Stored data
○ ○ ○ ○
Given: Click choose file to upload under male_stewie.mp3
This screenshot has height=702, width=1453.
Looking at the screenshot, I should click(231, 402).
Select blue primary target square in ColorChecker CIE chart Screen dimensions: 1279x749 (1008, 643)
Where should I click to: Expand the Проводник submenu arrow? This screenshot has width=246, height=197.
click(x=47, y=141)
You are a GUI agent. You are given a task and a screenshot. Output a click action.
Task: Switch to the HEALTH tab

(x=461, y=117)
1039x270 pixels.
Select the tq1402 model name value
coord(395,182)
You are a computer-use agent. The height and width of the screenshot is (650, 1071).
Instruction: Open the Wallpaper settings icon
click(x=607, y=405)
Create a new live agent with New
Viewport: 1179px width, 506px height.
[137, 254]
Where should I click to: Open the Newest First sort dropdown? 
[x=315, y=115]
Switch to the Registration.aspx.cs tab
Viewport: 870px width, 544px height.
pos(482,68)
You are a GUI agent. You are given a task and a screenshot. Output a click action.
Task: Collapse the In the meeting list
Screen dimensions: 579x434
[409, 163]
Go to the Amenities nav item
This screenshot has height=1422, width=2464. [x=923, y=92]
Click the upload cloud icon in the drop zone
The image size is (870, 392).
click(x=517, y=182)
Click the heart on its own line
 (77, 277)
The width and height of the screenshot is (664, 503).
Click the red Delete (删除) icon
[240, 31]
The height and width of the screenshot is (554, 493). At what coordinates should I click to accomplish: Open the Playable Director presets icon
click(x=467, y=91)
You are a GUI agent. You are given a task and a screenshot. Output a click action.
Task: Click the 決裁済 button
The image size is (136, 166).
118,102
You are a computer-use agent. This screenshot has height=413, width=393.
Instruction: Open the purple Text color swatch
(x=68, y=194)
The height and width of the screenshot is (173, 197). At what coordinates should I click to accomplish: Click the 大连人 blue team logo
○ ○ ○ ○
REQUIREMENT
Go through the entries above and reproduce each one exactly.

PROBLEM SOLUTION
Given: Click choose file to upload under male_stewie.mp3
This screenshot has height=702, width=1453.
Looking at the screenshot, I should click(231, 402).
Select blue primary target square in ColorChecker CIE chart Screen dimensions: 1279x749 (1008, 643)
Where should I click to: Expand the Проводник submenu arrow? This screenshot has width=246, height=197.
click(x=47, y=141)
You are a GUI agent. You are given a task and a screenshot. Output a click action.
Task: Switch to the HEALTH tab

(x=461, y=117)
1039x270 pixels.
Select the tq1402 model name value
coord(395,182)
You are a computer-use agent. The height and width of the screenshot is (650, 1071).
Instruction: Open the Wallpaper settings icon
click(x=607, y=405)
Create a new live agent with New
Viewport: 1179px width, 506px height.
[137, 254]
Where should I click to: Open the Newest First sort dropdown? 
[x=315, y=115]
Switch to the Registration.aspx.cs tab
Viewport: 870px width, 544px height.
pos(482,68)
You are a GUI agent. You are given a task and a screenshot. Output a click action.
Task: Collapse the In the meeting list
Screen dimensions: 579x434
[409, 163]
Go to the Amenities nav item
This screenshot has height=1422, width=2464. [x=923, y=92]
Click the upload cloud icon in the drop zone
The image size is (870, 392).
click(x=517, y=182)
Click the heart on its own line
 (77, 277)
The width and height of the screenshot is (664, 503).
Click the red Delete (删除) icon
[240, 31]
The height and width of the screenshot is (554, 493). At what coordinates should I click to accomplish: Open the Playable Director presets icon
click(x=467, y=91)
You are a GUI agent. You are given a task and a screenshot. Output a click action.
Task: Click the 決裁済 button
The image size is (136, 166).
118,102
You are a computer-use agent. This screenshot has height=413, width=393.
Instruction: Open the purple Text color swatch
(x=68, y=194)
The height and width of the screenshot is (173, 197). At what coordinates should I click to accomplish: Click the 大连人 blue team logo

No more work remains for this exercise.